═════ Data records

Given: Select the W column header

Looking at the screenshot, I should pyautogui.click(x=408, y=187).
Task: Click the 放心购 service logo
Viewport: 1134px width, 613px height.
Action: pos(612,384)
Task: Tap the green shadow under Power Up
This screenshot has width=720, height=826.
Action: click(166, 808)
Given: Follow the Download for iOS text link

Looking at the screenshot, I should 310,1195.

══════════
═════ Data records

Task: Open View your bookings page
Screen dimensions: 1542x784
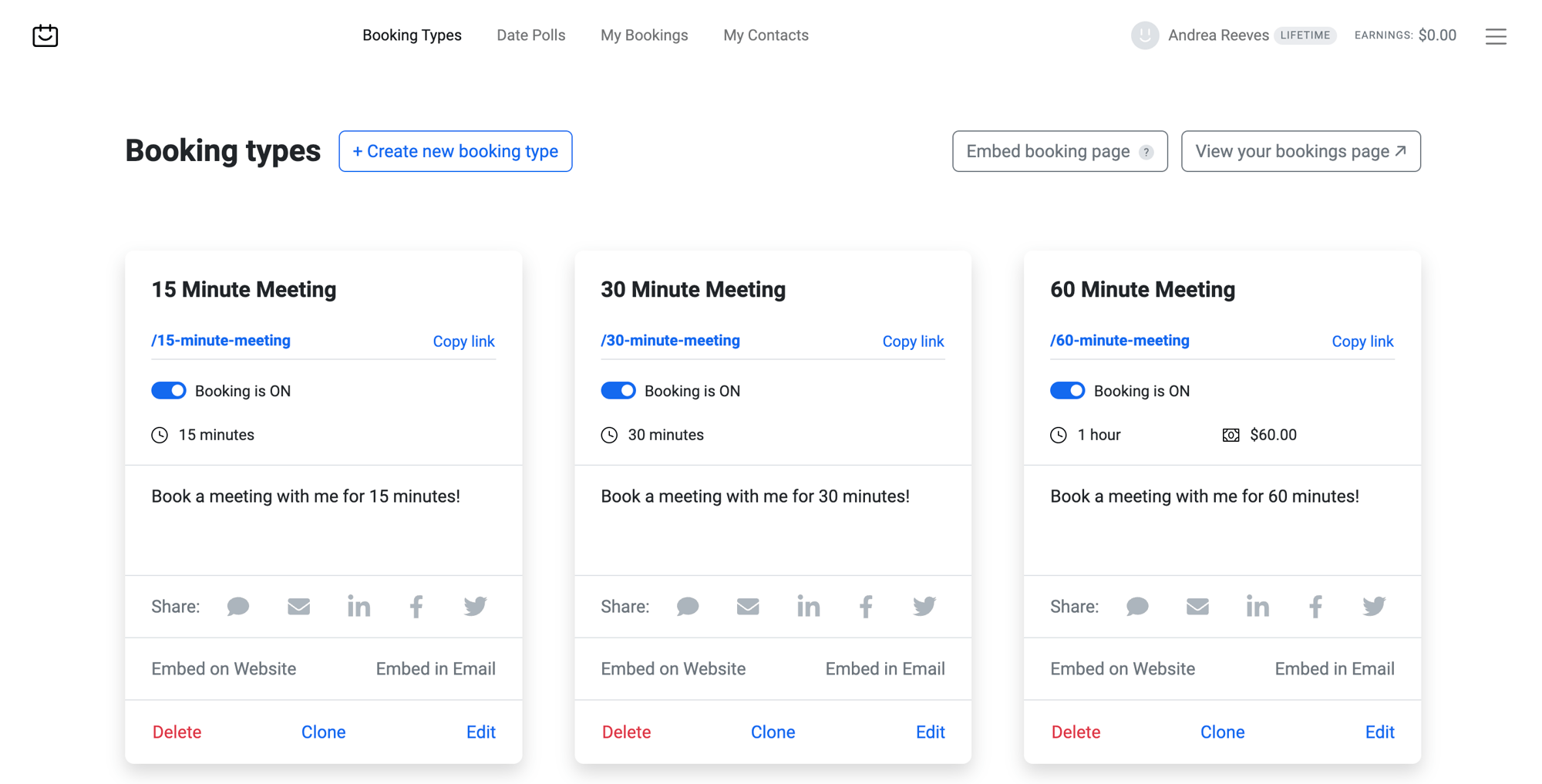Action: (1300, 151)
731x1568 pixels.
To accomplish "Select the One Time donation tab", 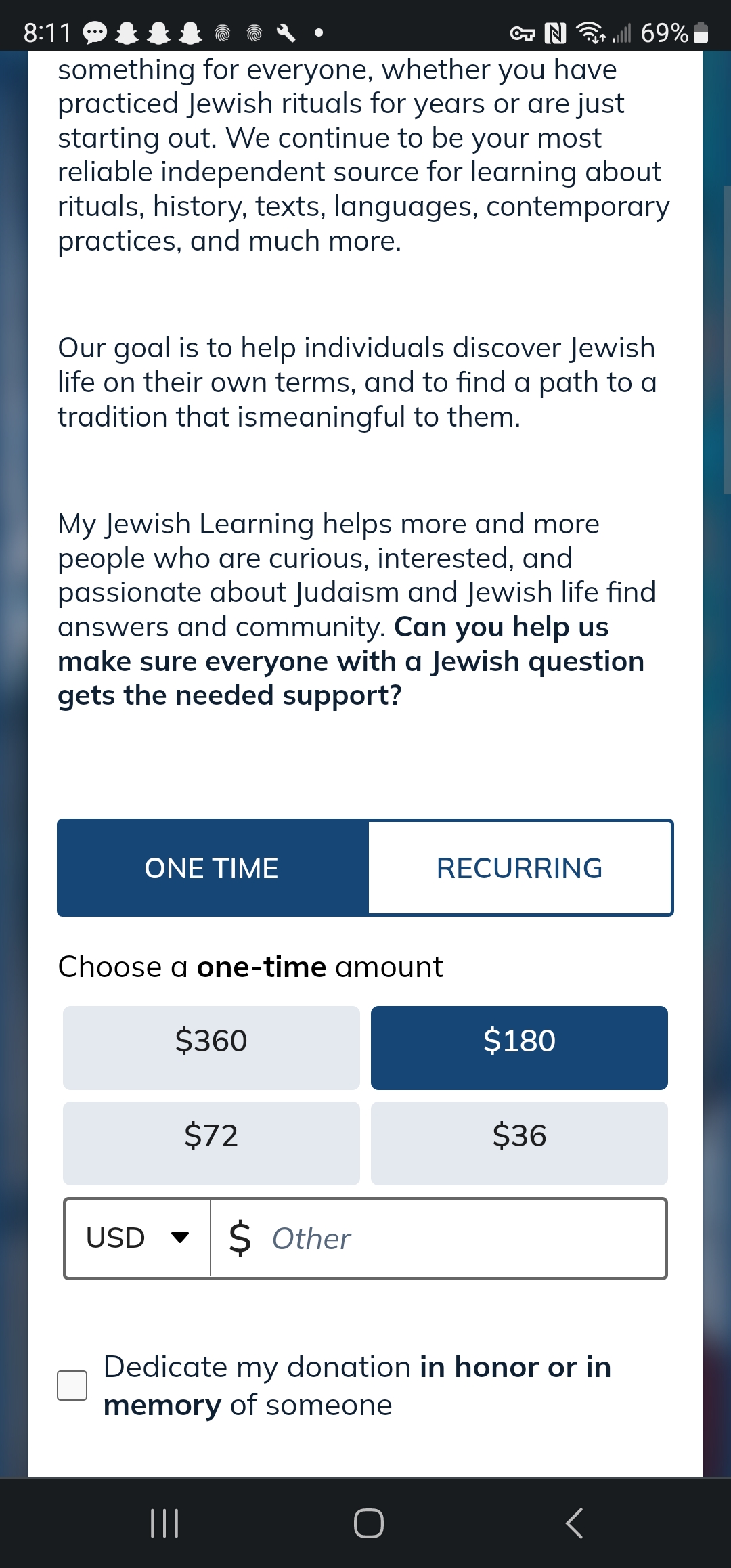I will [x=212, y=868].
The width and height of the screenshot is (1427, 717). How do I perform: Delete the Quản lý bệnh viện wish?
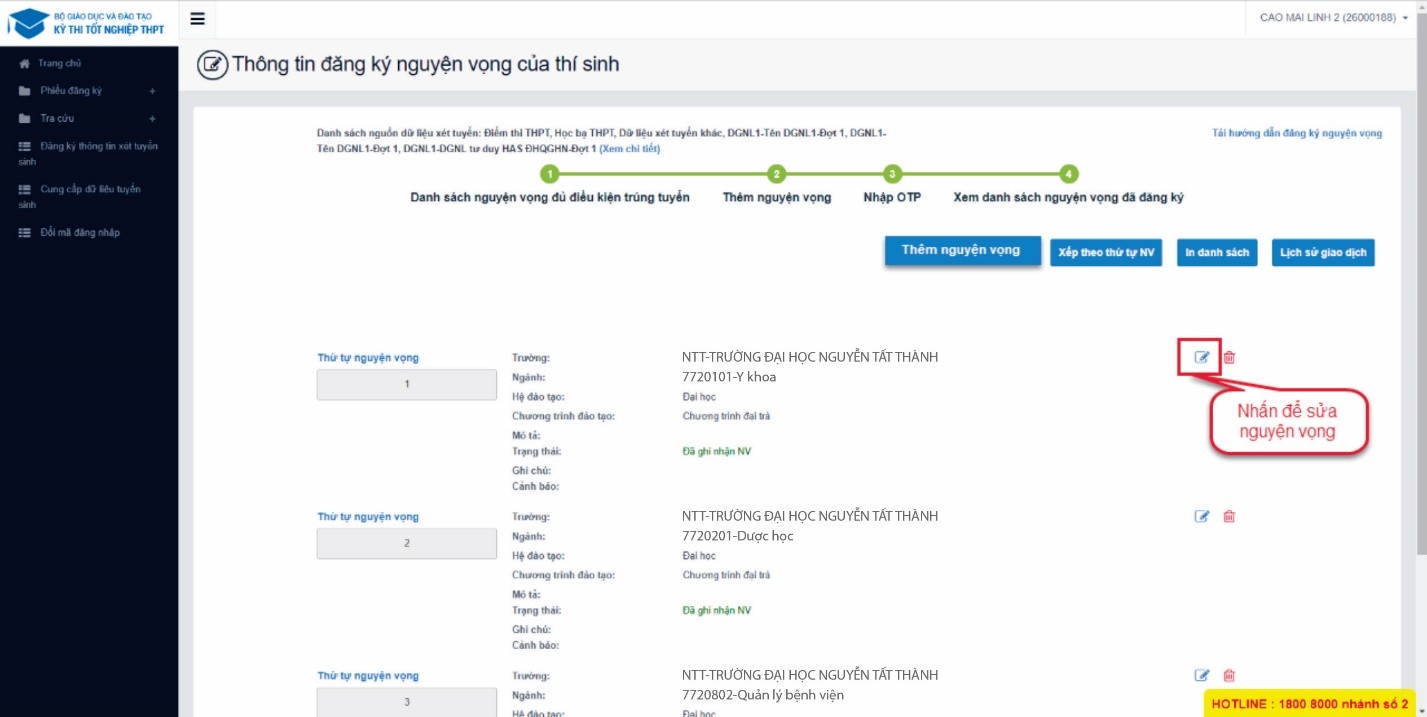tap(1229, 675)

══════════

Where a line above includes "Task", copy that line.

• [Answer section]
Task: Click the 放心购 service logo
Task: Tap the green shadow under Power Up
Task: Open View your bookings page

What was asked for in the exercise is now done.